Recent reports and papers reveal the scope of the global climate change problem. The Potsdam Institute for Climate Impact Research and Climate Analytics (2012) concludes the sum total of existing policies, in place or pledged, will very likely lead to warming in excess of 2°C. Additionally, a report from Vieweg et al (2012) concludes limiting global warming to below 2°C remains feasible if there is sufficient political ambition and action to introduce the required measures and policy changes now.
The United Nations Framework Convention on Climate Change (UNFCCC) and its Kyoto Protocol have failed to address this climate change problem; other ways to address the problem should be considered. One alternative way forward would be to break the climate change problem into different pieces, to contemplate a more decentralised arrangement in which particular issues are discussed and negotiated—a regime complex, for example. Indeed, the UNFCCC regime may actually constrain agreement on addressing the climate change problem, and a shift away from a top-down, Kyoto-style architecture for international climate action—to a more bottom-up approach, with smaller agreements between particular groups of states and sectors—could result.
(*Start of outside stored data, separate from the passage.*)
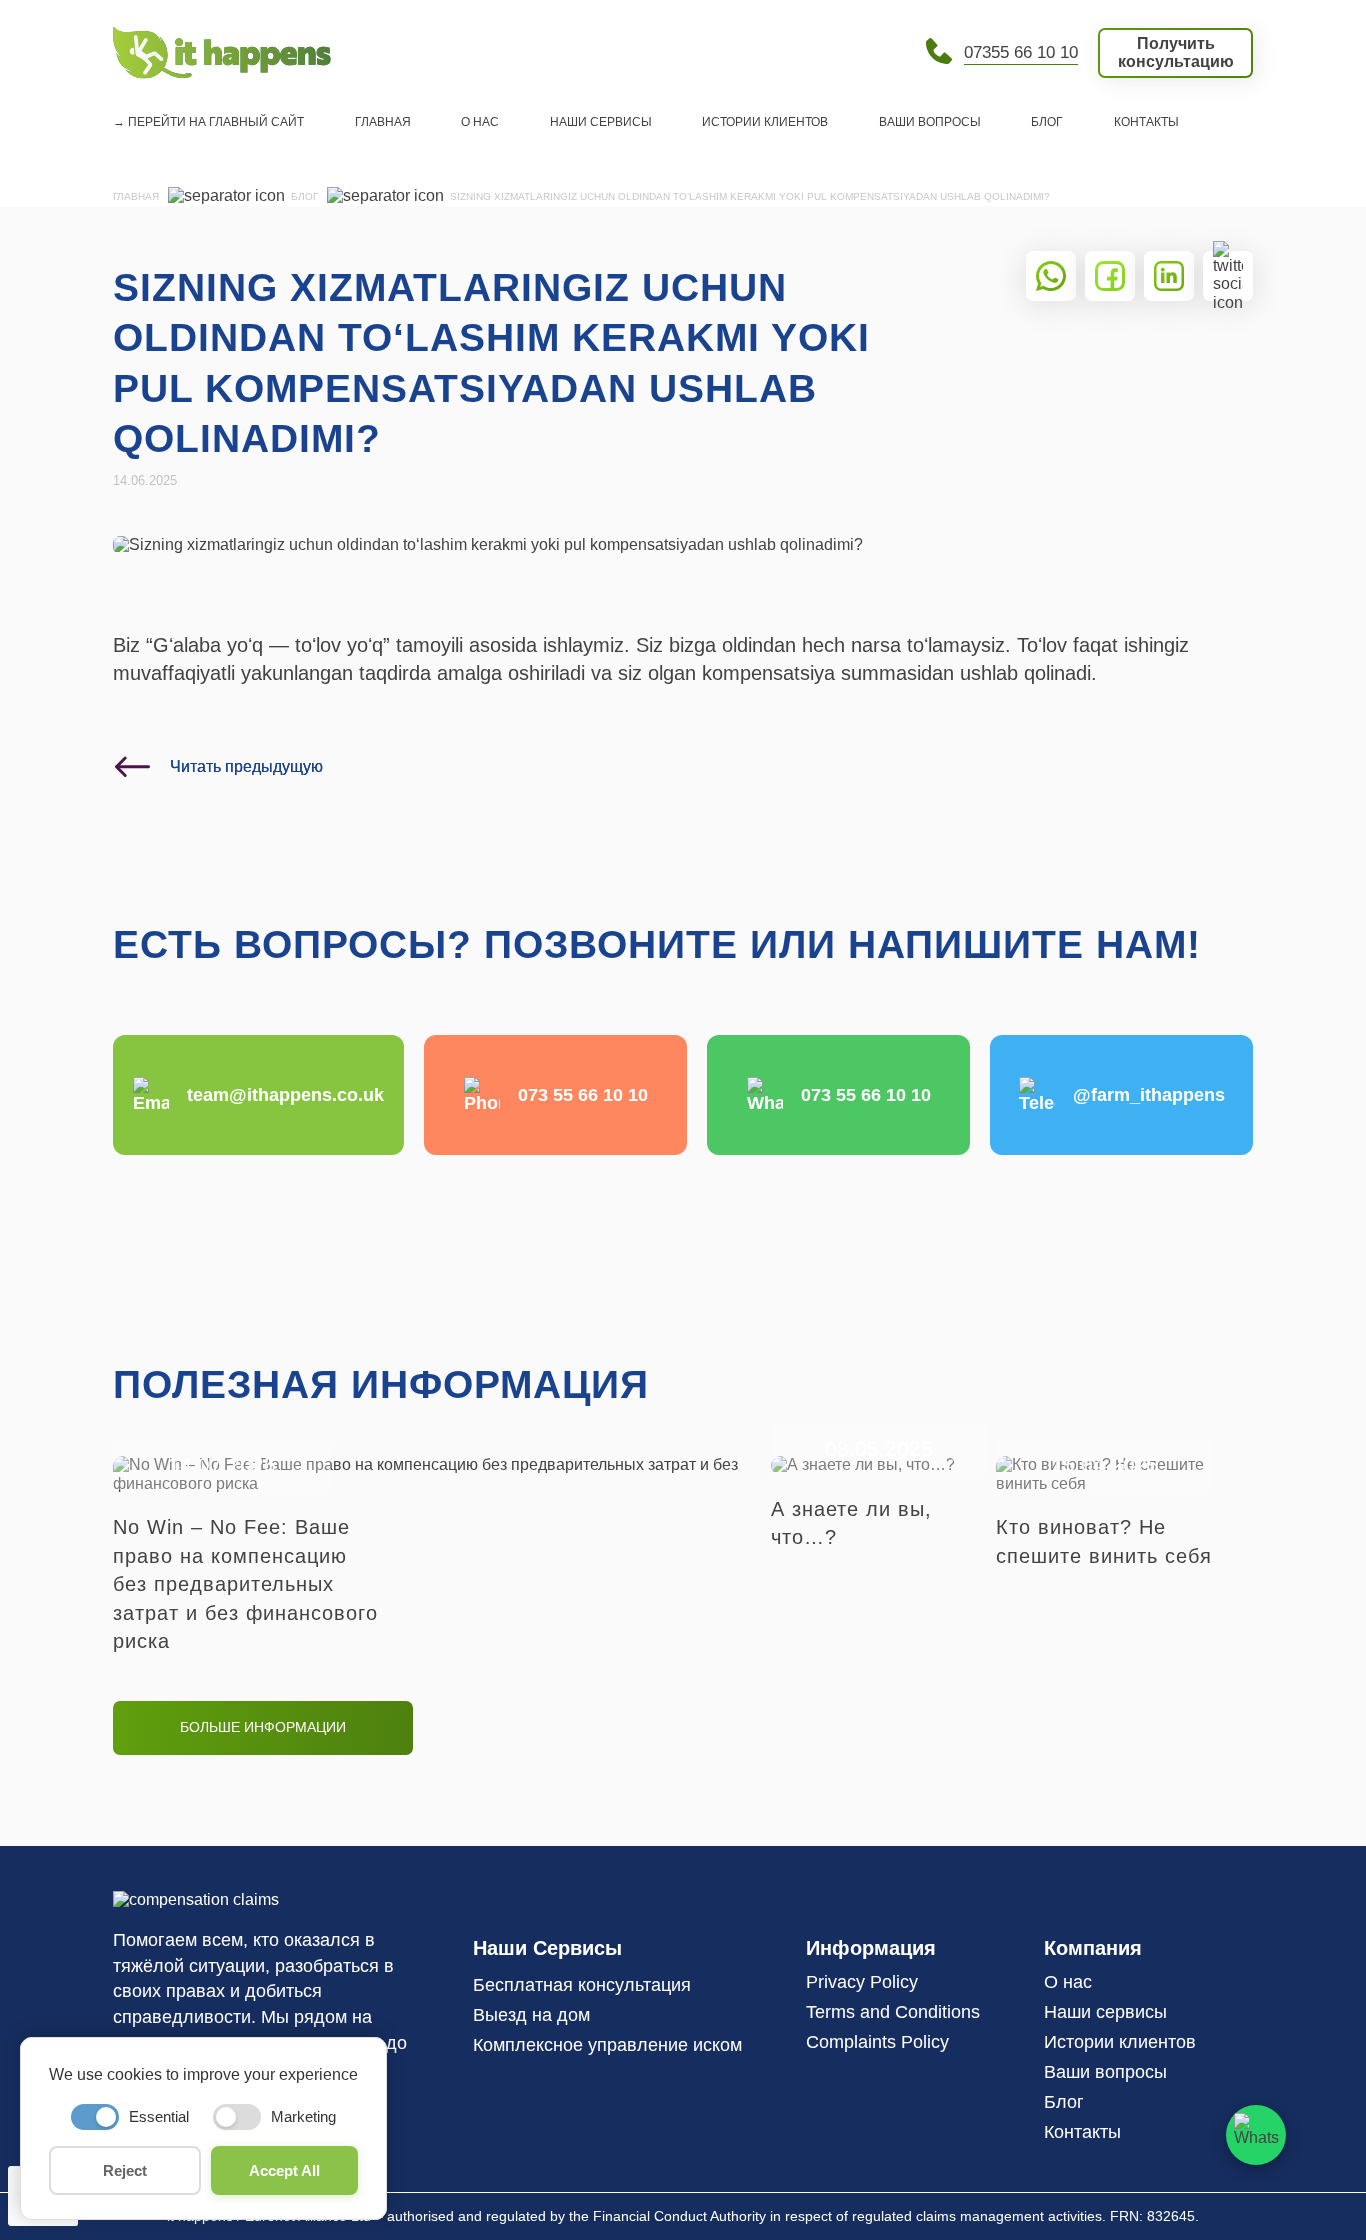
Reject (125, 2170)
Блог (1047, 122)
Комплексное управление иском (607, 2045)
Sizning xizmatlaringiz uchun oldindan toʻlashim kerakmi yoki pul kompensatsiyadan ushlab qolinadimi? (750, 196)
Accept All (284, 2170)
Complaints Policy (877, 2042)
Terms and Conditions (893, 2012)
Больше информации (263, 1727)
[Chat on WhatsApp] (1256, 2135)
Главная (383, 122)
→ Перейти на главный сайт (208, 122)
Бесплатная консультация (582, 1985)
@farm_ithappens (1149, 1095)
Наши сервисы (601, 122)
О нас (480, 122)
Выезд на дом (531, 2015)
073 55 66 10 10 (583, 1095)
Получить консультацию (1176, 52)
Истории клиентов (765, 122)
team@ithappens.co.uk (285, 1095)
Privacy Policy (862, 1982)
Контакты (1146, 122)
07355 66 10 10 (1021, 52)
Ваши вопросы (930, 122)
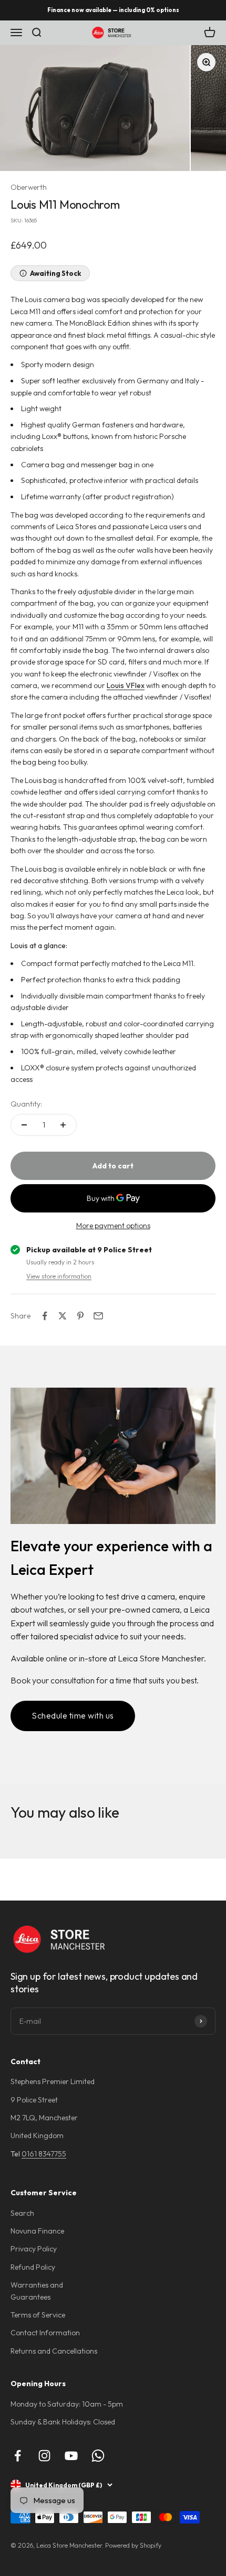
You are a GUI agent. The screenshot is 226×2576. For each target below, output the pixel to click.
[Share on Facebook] (45, 1316)
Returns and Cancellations (54, 2351)
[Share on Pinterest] (80, 1316)
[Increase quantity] (63, 1124)
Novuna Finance (37, 2231)
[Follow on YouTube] (71, 2456)
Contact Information (45, 2332)
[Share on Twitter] (62, 1316)
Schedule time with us (73, 1715)
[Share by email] (98, 1316)
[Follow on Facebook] (18, 2456)
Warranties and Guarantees (37, 2290)
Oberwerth (29, 187)
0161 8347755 (44, 2154)
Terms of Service (38, 2315)
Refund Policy (33, 2267)
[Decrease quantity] (24, 1124)
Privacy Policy (34, 2248)
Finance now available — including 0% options (113, 10)
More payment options (113, 1225)
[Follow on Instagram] (44, 2456)
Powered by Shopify (133, 2545)
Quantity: (26, 1104)
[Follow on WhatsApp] (98, 2456)
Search (22, 2213)
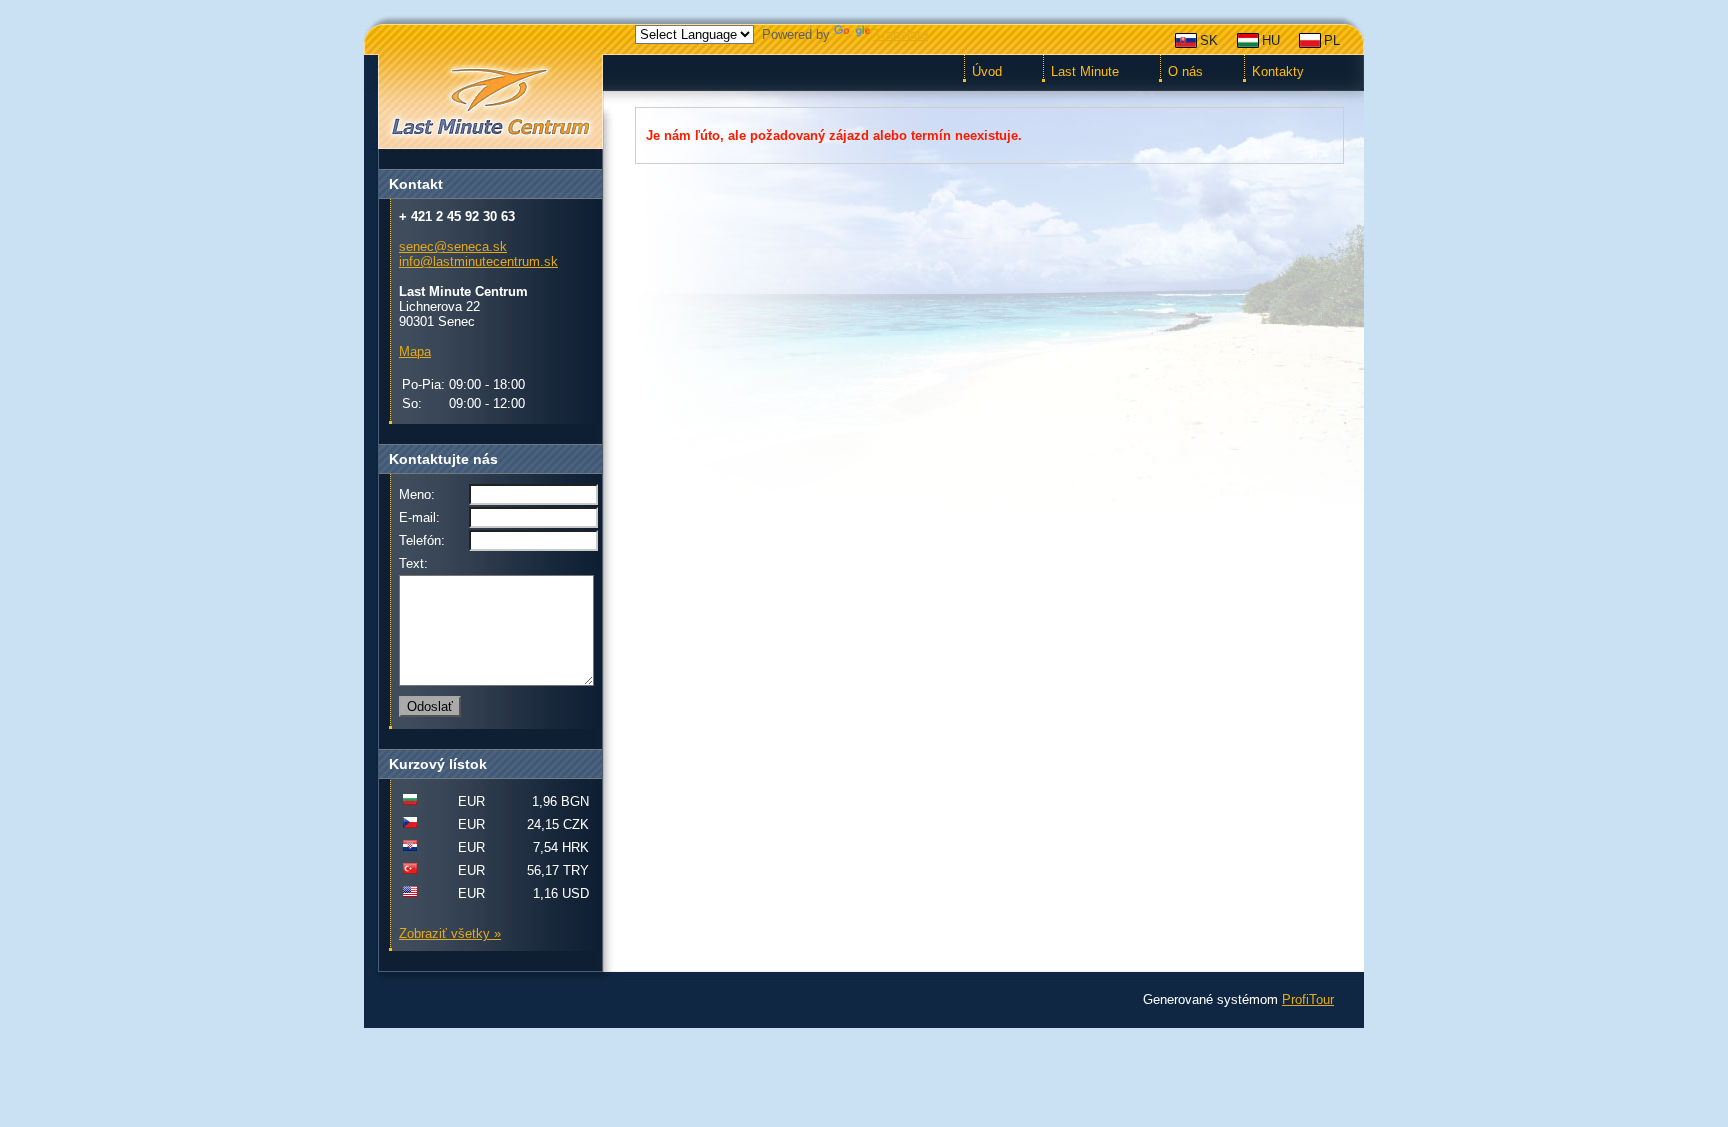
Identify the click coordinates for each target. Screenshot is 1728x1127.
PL (1332, 40)
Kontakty (1278, 71)
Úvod (987, 71)
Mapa (415, 351)
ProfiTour (1308, 999)
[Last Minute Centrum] (490, 102)
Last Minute (1085, 71)
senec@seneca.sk (453, 246)
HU (1271, 40)
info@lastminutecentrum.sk (478, 261)
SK (1209, 40)
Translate (901, 34)
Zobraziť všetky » (450, 933)
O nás (1185, 71)
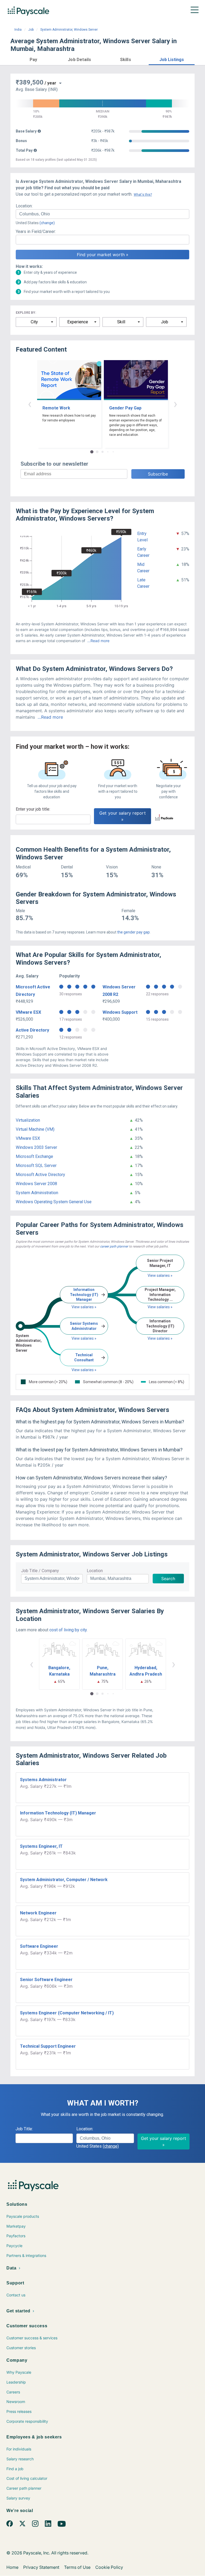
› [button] (175, 403)
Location (95, 1570)
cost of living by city (68, 1629)
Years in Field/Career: (36, 231)
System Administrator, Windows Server (69, 29)
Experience (77, 321)
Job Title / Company (40, 1570)
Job (31, 29)
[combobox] (102, 214)
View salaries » (84, 1307)
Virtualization (28, 1120)
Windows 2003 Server (36, 1147)
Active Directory (32, 1030)
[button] (33, 59)
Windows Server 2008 (36, 1183)
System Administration (37, 1192)
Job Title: (24, 2128)
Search (168, 1578)
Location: (24, 205)
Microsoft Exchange (34, 1156)
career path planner (114, 1246)
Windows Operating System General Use (54, 1201)
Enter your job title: (33, 809)
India (18, 29)
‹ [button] (29, 403)
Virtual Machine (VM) (35, 1129)
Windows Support (119, 1012)
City (34, 321)
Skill (121, 321)
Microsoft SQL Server (36, 1165)
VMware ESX (28, 1012)
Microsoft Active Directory (40, 1174)
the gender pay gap (133, 932)
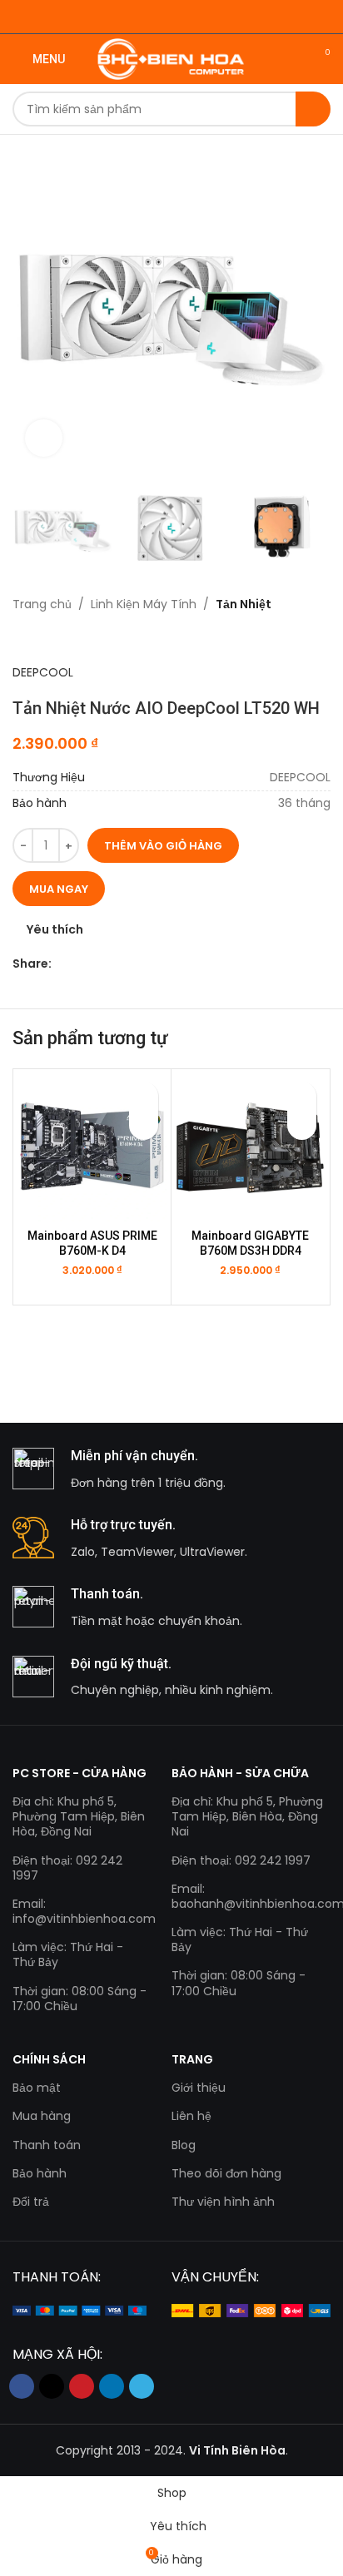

An international LNG sectoral agreement could form part of such an approach, or as a stand-alone agreement, because natural gas offers the most immediate method of transitioning to a lower-emissions global economy. After examining the UNFCC/Kyoto regime and other approaches to, and frameworks for, addressing the climate change problem, this peer-reviewed paper outlines the nature of sectoral agreements and their advantages, together with the rationale for, and benefits of, a sectoral agreement for the LNG industry.